*Учебное задание:* Допишите следующую часть текста об античной Греции и диалектическом материализме, начав сразу после его последнего предложения.

*Текст для чтения:*
********

Античная философия необычайно глубоко подходила к вопросам природы, и все же она является совершенно младенческой по сравнению с нашей наукой, если говорить о количестве точных знаний, которыми она располагала. Но часто именно это отсутствие точных знаний приводило к тем очаровательным даже для такого строгого ума, как Ленин, прозрениям, выводам и построениям, которыми он любуется у Гераклита и Аристотеля 6.

Здесь я сделаю одну важную оговорку. Было бы неправильно думать, будто Маркс зарекается окончательно относительно будущего, будто он видит в Элладе самую большую вершину искусства на все времена. Маркс говорит только о прошлом. Он сравнивает только буржуазное искусство с искусством античным.

Многое заставляет думать, что диалектический материализм, под знаком которого будет жить человечество в недалеком будущем, представляет собой своеобразный синтез греческого мышления, греческого представления о мире и буржуазно–инженерного, являющегося ему противоположностью.

В самом деле, подлинной философией инженеров является механистический материализм, а он лишает материю жизни, делает ее чем–то аналогичным с инертной массой вообще. Она у него даже не движется или, вернее, она движется у него только под влиянием внешнего импульса. Он уничтожает в ней все качества. Он противопоставляет внешней феноменальной природе материалистическую природу в себе, мысля ее по аналогии с гигантским автоматом о бесчисленном количестве атомов и, таким образом, создавая ту серую картину, которая у Гольбаха, например, произвела такое отталкивающее впечатление на эллински чувствовавшего Гёте 7.

Но диалектический материализм возвращает материи ее жизнь. Ленин все вновь и вновь настаивает на самом развитии материи, на огромных возможностях, которые в ней таятся, па том, что она в потенции заключает уже в себе человеческую мысль, границам могущества которой Ленин не видит предела. Он постоянно говорит о жизни, о красочности, которая возвращается к материи, как только мы будем рассматривать движение не исключительно с механической стороны, но и как превращение качеств. Он даже без всякого отвращения отмечает у себя мысль Бёме о силе, присущей материи, каковая сила есть нечто аналогичное стремлению, есть «мучение» материи 8.

Конечно, это только образ, и было бы попросту смешно приравнять диалектический материализм и его представление о материи к примитивному гилозоизму 9. Однако всякому бросается в глаза та пропасть, которая разделяет миросозерцание типичного инженера–механиста от миросозерцания диалектика–революционера.

С этой точки зрения можно думать, что диалектический материализм, отнюдь не возвращая нас ко временам антропоморфизма, тем не менее вдохнет какую–то особенную жизнь в искусство, ибо великое «все» вокруг нас под углом зрения диалектического материализма живет совсем иной жизнью и отличается совсем иным могуществом, чем в мнимо научном отражении механистики.

Как бы то ни было, до сих пор античная Греция остается перед нами культурным явлением с ярко выраженными эстетическими достоинствами.

********

*Исходные данные:*
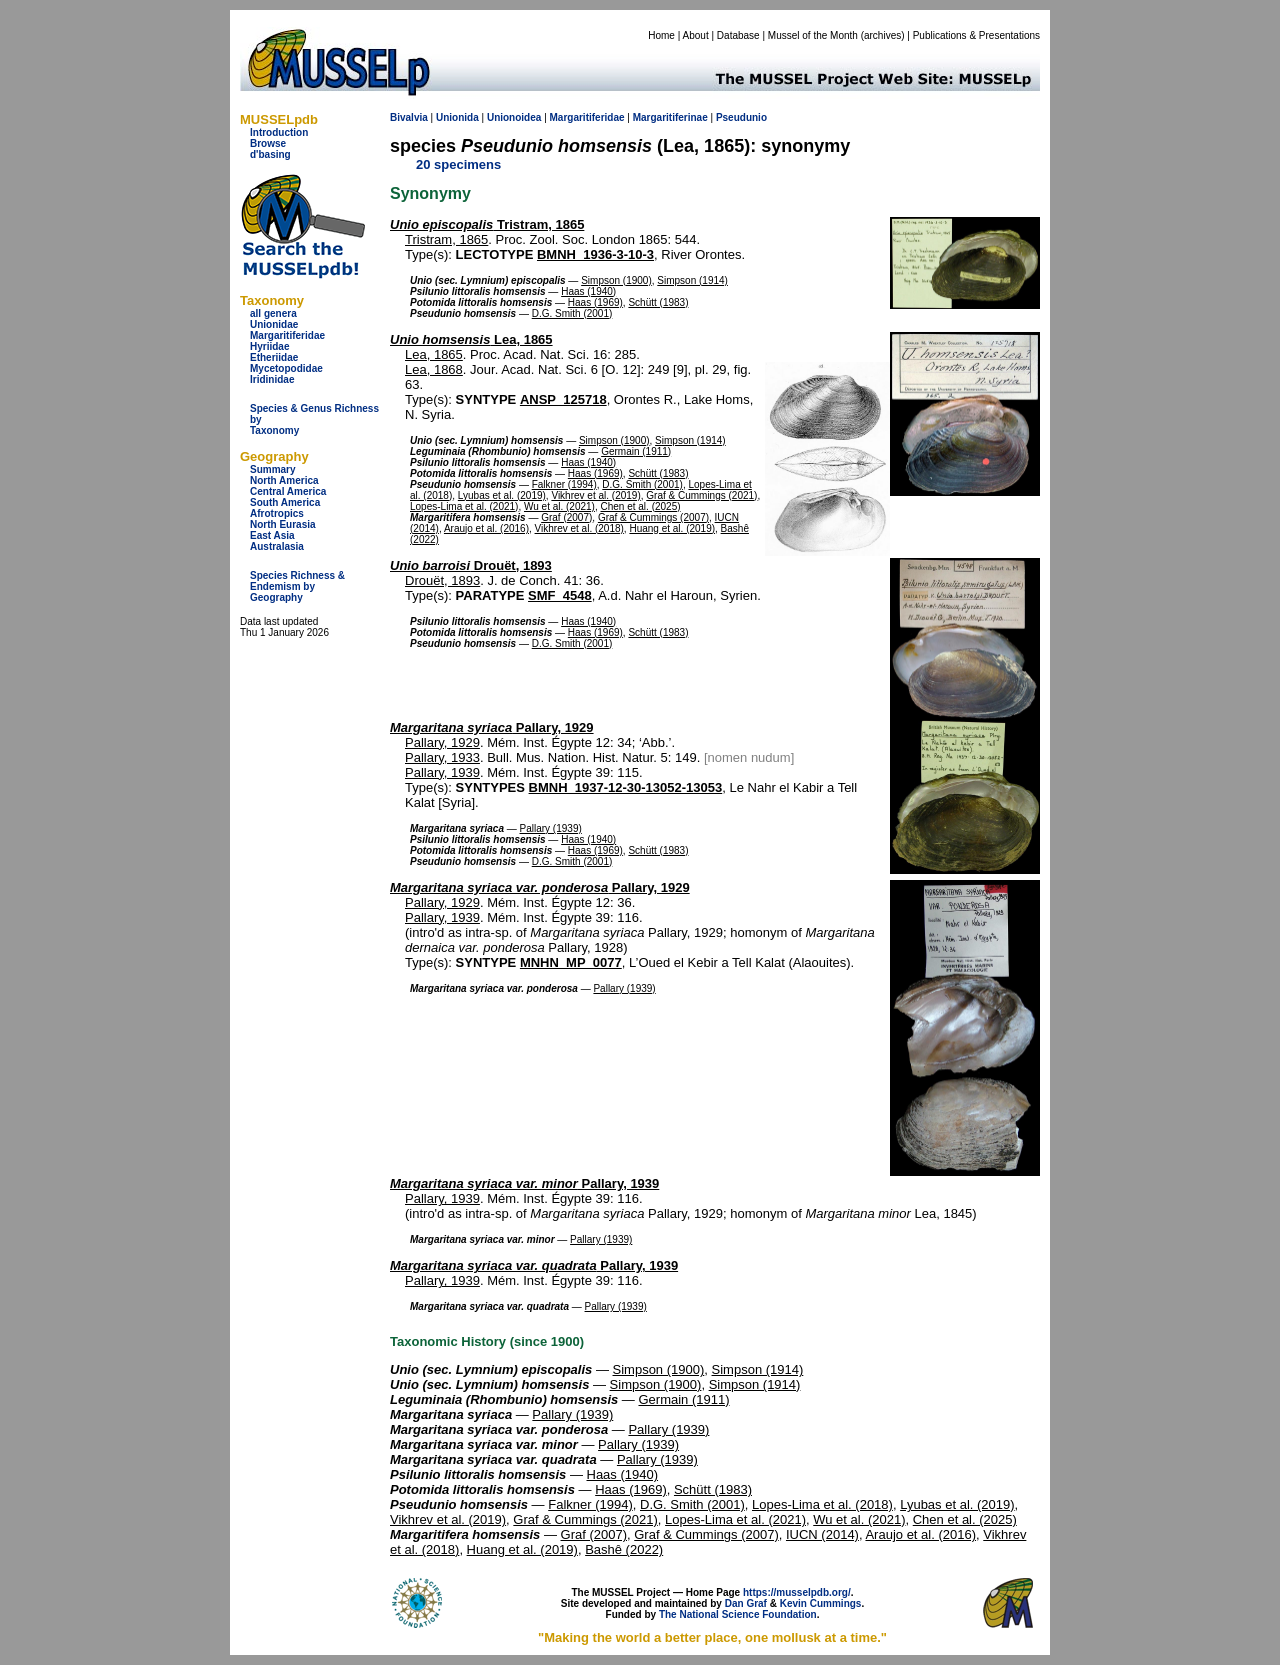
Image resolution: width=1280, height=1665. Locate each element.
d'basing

********

*Письменный ответ:*
Но спросим себя: не прав ли был Плеханов, который зачастую утверждал в различных своих критических и эстетических статьях, что с научной, то есть марксистской, точки зрения, в сущности говоря, не может быть лучшего и худшего искусства, что дело марксиста–критика только объяснить, почему такое–то искусство соответствует такому–то времени? 10

Здесь нужно сказать, что Плеханов сам не оставался верным этой точке зрения. Кроме того, он делал далеко идущие оговорки, которые, в сущности, почти уничтожают ту критику «просветительной» точки зрения, которую он направил против Чернышевского. Во всяком случае, в круг воззрений Плеханова входит ряд ограничений его положения о чисто генетическом отношении марксизма к искусству. Эти ограничения составляют органическую часть его теории. Сюда относится положение Плеханова о критерии, очень гибком по своему существу, но весьма устойчивом по своей форме, о критерии, согласно которому мы можем отдавать себе отчет в относительной высоте того или другого произведения искусства, того или другого художника, школы, даже целой эпохи. Этот абсолютный по форме и относительный по существу критерий есть полнота выражения в данном искусстве тех общих начал, того социального содержания, которое в него вложено или которое его породило.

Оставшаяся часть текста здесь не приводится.